# Extrait fourni

3 En quoi ces réacteurs représentent-ils un défi technologique ?

Le combustible représente encore un défi industriel. "Les gros réacteurs utilisent des barres de combustible d'uranium enrichi à 3% ou 4%, pour lesquelles il y a beaucoup de producteurs, dont le français Orano" (ex-Areva), relève Ludovic Dupin, directeur de l'information de la Société française de l'énergie nucléaire (Sfen). "Mais ici, il s'agit de produire des combustibles plus enrichis, à 20%, et sous des formes différentes". Ce qui nécessitera la création future de chaînes d'approvisionnement. 

L'IRSN va notamment intervenir sur l'expertise technique du rapport préliminaire de sûreté, le calendrier réglementaire prévoyant jusqu'à trois ans pour l'autorisation de création. "Il va falloir qu'on ait des garanties sur le combustible, qui n'est pas actuellement utilisé en France", explique Sébastien Israël, de l'IRSN. Ces particules "triso" ont déjà été fabriquées dans le pays, mais uniquement à des fins de recherche et développement. "On va insister sur sa qualité et le bon comportement de ce combustible, qui est une des pierres angulaires de la démonstration de sûreté de ce type de réacteur, y compris en cas d'accident", souligne le cadre de l'IRSN.

4 Que vont devenir les déchets produits par ces réacteurs nucléaires ?

Selon Ludovic Dupin, ces réacteurs de quatrième génération ont vocation à réduire la quantité de déchets nucléaires, en valorisant davantage de matière que les technologies actuelles. Ces déchets suivront, quoi qu'il en soit, le circuit classique : stockage géologique pour les déchets de haute activité et stockage en surface pour ceux de basse activité. Reste à savoir comment seront contrôlées au quotidien ces petites unités, concède le membre de de la Société française de l'énergie nucléaire. "L'enjeu de télé-opérabilité des petits réacteurs est un enjeu qui sera à traiter dans les années qui viennent."

5 Quel est l'intérêt de ces petits réacteurs pour l'industrie française ?

# Entrées fournies
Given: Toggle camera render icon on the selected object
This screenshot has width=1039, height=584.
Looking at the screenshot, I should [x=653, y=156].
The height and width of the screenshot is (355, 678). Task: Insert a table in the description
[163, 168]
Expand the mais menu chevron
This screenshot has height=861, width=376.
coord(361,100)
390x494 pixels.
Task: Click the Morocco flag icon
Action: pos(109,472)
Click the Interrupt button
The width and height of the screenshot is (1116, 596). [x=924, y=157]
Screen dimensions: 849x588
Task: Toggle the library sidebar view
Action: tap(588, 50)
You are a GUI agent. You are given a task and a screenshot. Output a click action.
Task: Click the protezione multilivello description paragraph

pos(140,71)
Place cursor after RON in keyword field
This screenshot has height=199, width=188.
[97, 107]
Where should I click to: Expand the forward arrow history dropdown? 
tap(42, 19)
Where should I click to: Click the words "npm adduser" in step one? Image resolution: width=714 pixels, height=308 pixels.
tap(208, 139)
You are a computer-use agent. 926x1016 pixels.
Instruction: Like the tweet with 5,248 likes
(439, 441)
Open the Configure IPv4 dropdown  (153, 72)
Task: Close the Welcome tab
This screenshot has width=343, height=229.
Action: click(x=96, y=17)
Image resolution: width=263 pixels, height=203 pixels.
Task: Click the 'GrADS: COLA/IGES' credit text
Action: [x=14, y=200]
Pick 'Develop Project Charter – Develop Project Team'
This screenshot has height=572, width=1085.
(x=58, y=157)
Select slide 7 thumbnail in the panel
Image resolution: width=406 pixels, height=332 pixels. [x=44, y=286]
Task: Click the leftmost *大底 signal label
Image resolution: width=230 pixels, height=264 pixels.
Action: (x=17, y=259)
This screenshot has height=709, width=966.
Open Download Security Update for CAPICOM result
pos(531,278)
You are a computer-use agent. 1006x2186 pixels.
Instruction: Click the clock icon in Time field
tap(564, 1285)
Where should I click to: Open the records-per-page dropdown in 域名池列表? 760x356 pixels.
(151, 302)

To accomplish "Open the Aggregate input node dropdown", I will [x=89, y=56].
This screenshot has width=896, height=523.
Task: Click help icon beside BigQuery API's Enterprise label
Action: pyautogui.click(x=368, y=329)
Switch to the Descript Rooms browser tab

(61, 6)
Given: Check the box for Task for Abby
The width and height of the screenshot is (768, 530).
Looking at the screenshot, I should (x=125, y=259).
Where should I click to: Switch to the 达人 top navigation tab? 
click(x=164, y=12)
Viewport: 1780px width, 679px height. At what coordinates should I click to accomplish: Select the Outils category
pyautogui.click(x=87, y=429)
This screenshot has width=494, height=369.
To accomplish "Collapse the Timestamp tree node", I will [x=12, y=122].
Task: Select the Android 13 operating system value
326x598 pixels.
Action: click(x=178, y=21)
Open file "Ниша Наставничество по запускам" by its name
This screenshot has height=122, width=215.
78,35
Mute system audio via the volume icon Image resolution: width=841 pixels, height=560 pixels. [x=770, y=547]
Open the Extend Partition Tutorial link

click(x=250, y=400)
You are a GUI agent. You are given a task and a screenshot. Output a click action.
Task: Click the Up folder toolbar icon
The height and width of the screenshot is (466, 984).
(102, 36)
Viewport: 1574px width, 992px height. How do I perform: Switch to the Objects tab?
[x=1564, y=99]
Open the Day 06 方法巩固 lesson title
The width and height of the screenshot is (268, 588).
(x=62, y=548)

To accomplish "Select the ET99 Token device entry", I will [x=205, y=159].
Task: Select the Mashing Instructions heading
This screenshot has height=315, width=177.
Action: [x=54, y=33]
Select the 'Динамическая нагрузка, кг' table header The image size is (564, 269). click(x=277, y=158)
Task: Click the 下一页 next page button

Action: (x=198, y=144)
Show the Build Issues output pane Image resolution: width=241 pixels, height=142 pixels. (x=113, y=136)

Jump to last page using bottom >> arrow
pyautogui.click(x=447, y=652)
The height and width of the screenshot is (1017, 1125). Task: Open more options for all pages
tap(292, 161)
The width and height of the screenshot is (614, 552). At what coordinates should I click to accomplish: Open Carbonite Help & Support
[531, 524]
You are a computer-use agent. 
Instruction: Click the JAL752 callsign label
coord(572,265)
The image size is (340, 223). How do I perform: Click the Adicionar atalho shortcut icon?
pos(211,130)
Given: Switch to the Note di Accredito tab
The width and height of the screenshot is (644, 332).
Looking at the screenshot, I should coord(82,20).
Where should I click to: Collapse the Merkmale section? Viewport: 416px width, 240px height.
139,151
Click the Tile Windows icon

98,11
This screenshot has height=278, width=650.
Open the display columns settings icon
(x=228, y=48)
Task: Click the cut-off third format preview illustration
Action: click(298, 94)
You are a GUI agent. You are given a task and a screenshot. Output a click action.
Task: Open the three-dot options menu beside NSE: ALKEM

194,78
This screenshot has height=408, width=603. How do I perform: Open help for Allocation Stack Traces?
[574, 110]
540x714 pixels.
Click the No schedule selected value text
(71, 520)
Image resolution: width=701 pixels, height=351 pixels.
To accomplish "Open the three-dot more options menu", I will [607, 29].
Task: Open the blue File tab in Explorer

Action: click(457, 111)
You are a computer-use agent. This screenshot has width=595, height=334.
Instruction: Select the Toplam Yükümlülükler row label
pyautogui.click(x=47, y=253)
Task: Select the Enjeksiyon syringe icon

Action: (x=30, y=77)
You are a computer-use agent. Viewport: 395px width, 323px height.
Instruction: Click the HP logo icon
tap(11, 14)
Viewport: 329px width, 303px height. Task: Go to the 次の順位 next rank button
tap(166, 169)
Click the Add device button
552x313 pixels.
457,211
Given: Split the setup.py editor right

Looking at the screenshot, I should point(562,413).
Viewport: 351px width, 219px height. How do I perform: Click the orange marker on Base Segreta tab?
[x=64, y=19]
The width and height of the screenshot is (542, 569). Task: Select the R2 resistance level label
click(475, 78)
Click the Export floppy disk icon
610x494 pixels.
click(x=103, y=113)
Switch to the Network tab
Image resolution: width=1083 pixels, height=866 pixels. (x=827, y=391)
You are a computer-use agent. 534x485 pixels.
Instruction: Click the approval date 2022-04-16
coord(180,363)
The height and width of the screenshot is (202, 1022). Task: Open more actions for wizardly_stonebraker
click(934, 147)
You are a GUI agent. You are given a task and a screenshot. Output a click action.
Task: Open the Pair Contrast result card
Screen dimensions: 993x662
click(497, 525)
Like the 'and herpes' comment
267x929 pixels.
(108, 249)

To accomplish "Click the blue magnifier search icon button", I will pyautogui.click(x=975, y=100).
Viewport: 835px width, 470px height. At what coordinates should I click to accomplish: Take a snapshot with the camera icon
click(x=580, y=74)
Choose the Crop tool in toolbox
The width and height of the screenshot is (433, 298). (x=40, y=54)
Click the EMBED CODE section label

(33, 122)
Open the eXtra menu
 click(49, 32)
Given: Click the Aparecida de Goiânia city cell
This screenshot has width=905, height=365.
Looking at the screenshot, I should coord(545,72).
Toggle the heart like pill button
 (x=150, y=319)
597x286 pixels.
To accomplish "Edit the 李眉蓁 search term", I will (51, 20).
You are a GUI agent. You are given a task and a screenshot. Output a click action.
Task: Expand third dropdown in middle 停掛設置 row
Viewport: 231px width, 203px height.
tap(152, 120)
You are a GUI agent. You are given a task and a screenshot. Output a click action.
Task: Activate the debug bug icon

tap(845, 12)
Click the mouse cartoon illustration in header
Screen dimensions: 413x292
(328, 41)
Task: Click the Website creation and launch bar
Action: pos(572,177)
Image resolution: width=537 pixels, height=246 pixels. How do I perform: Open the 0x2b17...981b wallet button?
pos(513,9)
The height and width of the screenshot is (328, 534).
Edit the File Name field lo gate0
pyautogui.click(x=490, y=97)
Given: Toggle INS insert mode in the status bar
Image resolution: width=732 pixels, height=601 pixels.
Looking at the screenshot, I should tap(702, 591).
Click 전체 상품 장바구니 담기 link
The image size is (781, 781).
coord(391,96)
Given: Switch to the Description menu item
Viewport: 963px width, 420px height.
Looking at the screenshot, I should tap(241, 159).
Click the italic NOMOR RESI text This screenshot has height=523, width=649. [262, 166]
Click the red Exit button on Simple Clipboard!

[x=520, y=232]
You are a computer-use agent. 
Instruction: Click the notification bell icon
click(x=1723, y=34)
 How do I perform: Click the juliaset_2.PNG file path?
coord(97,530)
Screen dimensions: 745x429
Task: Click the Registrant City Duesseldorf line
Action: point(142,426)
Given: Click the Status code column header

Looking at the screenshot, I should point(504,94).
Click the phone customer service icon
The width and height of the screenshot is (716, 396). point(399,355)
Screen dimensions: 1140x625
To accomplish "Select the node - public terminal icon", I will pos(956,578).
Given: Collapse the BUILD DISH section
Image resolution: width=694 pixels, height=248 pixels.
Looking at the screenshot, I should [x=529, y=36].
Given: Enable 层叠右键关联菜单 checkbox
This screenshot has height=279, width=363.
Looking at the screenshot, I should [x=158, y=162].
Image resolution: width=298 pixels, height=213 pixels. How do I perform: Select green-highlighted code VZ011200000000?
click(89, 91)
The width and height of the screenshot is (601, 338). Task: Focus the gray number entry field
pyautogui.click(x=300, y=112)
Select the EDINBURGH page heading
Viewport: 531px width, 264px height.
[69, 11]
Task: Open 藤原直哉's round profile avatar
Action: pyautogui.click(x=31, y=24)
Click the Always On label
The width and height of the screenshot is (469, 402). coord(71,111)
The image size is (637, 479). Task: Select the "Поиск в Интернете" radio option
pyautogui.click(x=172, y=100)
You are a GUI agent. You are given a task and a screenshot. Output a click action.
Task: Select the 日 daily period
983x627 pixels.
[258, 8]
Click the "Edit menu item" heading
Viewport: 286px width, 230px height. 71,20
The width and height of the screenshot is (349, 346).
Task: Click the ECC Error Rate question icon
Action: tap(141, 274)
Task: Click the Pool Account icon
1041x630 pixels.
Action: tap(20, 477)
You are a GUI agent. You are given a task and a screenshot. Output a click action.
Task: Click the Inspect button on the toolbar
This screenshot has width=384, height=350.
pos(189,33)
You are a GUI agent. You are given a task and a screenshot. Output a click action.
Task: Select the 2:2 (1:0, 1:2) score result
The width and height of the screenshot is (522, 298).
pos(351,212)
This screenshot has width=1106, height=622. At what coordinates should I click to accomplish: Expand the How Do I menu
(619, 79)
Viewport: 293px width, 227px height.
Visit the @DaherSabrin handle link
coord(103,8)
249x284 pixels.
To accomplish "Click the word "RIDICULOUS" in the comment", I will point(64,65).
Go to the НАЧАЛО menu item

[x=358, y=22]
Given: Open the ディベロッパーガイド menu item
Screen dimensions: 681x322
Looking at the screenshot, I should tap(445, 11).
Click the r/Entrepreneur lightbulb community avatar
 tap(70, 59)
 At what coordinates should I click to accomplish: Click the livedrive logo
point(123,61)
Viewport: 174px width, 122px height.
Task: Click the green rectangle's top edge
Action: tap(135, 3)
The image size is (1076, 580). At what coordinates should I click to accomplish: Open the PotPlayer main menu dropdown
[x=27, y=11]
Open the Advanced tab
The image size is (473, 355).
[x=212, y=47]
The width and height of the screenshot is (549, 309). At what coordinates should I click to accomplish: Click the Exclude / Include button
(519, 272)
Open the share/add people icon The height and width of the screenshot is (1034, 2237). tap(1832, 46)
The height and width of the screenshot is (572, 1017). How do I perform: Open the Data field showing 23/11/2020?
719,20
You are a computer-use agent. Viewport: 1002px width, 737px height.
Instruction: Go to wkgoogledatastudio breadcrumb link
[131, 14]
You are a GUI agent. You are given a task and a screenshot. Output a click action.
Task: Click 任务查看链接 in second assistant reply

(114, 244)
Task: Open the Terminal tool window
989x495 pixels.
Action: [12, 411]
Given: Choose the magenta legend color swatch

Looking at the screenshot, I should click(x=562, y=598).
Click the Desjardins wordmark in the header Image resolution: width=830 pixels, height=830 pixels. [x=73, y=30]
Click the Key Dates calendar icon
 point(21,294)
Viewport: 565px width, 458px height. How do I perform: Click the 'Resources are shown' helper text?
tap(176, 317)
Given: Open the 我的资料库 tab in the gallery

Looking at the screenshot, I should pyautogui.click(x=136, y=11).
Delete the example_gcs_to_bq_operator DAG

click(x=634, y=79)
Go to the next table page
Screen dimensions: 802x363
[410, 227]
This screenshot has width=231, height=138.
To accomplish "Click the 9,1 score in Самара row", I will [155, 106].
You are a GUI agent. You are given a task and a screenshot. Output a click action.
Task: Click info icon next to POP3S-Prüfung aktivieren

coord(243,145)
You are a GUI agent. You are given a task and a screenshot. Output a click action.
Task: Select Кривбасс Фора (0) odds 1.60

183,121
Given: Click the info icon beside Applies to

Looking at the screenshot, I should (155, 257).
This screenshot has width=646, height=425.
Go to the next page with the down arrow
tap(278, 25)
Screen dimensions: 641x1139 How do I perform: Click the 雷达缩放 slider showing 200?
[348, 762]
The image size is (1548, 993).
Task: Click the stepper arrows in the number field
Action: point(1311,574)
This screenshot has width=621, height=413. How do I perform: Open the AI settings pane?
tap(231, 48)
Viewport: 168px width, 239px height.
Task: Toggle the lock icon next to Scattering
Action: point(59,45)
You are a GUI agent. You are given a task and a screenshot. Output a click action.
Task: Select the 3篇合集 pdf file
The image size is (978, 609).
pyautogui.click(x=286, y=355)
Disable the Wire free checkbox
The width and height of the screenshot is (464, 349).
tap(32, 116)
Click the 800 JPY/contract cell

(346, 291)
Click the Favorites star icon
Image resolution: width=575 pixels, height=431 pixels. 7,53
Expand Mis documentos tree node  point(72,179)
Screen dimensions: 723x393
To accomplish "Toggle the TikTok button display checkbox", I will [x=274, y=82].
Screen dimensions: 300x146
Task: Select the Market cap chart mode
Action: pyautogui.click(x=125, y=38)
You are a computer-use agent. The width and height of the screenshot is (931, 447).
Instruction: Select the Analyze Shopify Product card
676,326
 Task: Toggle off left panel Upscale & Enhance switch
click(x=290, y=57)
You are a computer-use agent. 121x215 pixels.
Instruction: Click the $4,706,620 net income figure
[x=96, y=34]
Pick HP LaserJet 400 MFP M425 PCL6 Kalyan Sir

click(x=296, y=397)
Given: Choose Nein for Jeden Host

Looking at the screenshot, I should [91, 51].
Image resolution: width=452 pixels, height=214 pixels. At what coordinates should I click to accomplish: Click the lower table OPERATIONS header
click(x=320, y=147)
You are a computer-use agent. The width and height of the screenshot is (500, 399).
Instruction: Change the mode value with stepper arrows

# Tâche demandée
Dressez la liste de toutes les organisations nommées dans l'extrait sur les petits réacteurs nucléaires. Les entrées ne servent à rien ici.

# Résultat obtenu
- Orano (ex-Areva)
- Société française de l'énergie nucléaire (Sfen)
- IRSN